Erik bersama seorang wanita yang sangat cantik, berambut panjang, kulitnya pun sempurna. “Erriik!! Sex Bokep Senyuman misterius menghiasi wajahnya. Kenapa??!!”
Dia melihatku dengan pandangan marah. Marah yaa? Wanita itu mengerang dengan keras. Hatiku terasa sakit dan ngilu. Aku lumayan capek, tapi aku senang.
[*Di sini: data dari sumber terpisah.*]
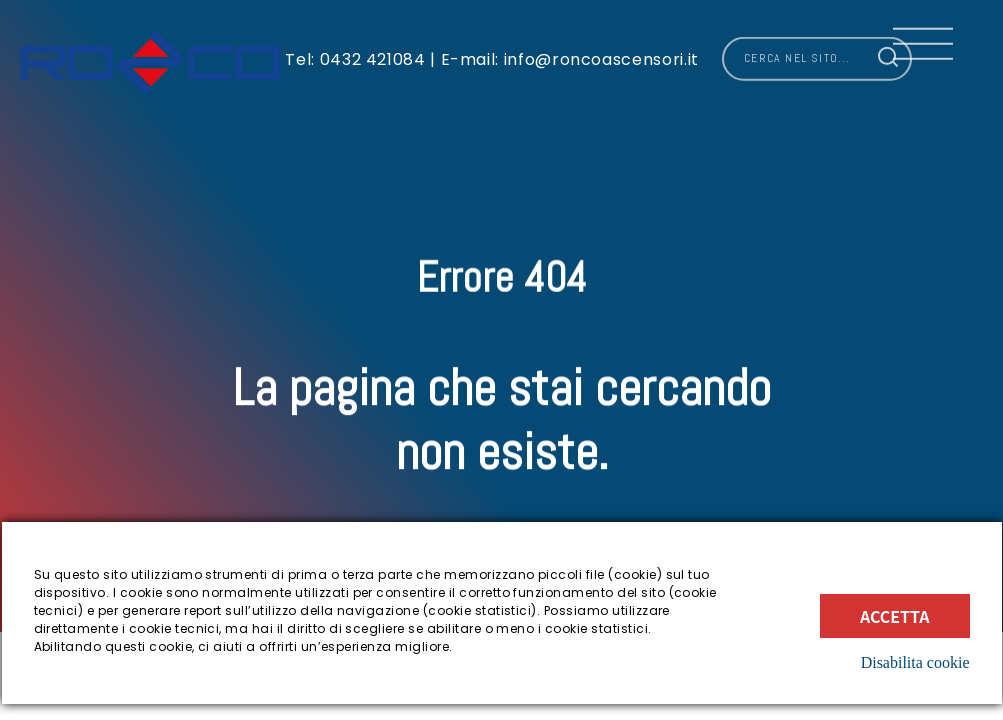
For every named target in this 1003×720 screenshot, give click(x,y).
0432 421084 (373, 53)
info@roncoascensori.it (599, 53)
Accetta (895, 616)
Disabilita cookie (915, 662)
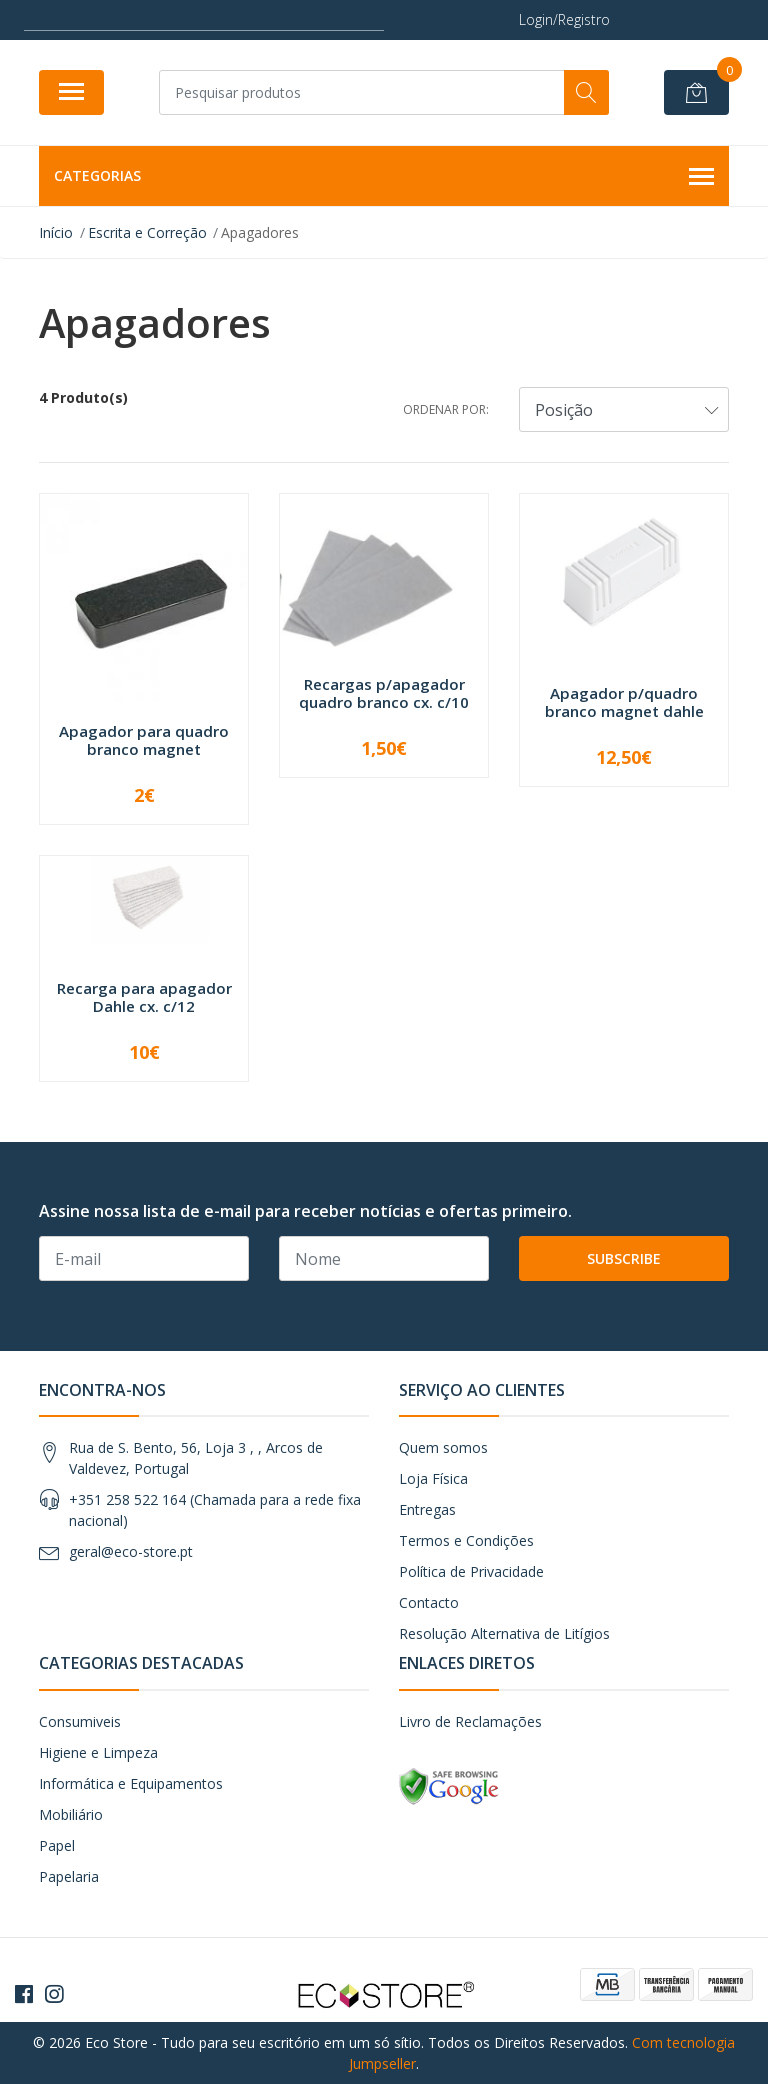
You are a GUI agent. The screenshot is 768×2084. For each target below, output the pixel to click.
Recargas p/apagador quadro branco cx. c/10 (384, 693)
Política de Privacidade (471, 1571)
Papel (57, 1845)
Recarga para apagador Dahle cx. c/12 (144, 997)
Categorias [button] (384, 177)
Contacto (429, 1602)
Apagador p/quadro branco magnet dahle (624, 702)
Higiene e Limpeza (98, 1752)
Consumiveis (80, 1721)
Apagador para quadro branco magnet (144, 740)
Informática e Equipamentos (131, 1783)
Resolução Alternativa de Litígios (504, 1633)
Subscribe (624, 1258)
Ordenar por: (446, 409)
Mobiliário (71, 1814)
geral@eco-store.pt (131, 1551)
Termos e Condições (466, 1540)
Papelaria (69, 1876)
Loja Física (433, 1478)
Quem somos (443, 1447)
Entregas (427, 1509)
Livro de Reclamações (470, 1721)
Maria” Erik melemparkan senyum yang berbeda dari kemarin. “Karena dia adalah putra tunggal dari pemilik yayasan ini..”Tak kusangka, pertemuanku dengan Erik Torian bisa mengubah hidupku, seluruhnya. Erik merebahkan wanita itu ke tempat tidur dan menindihnya, tangan Erik bermain-main dengan tubuh wanita itu, menciuminya dengan membabi buta, menciumi leher, menciumi payudara wanita itu sambil meremas-remasnya.“Ohh..Eriik..” Aku mendengar desahan wanita itu.Aku melihatnya. Erik pun menghela napas dan beristirahat sejenak, masih dalam rangkulan wanita itu. “Seperti boneka..”
Aku yakin sekali dia bergumam [“..boneka yang aku idam-idamkan”]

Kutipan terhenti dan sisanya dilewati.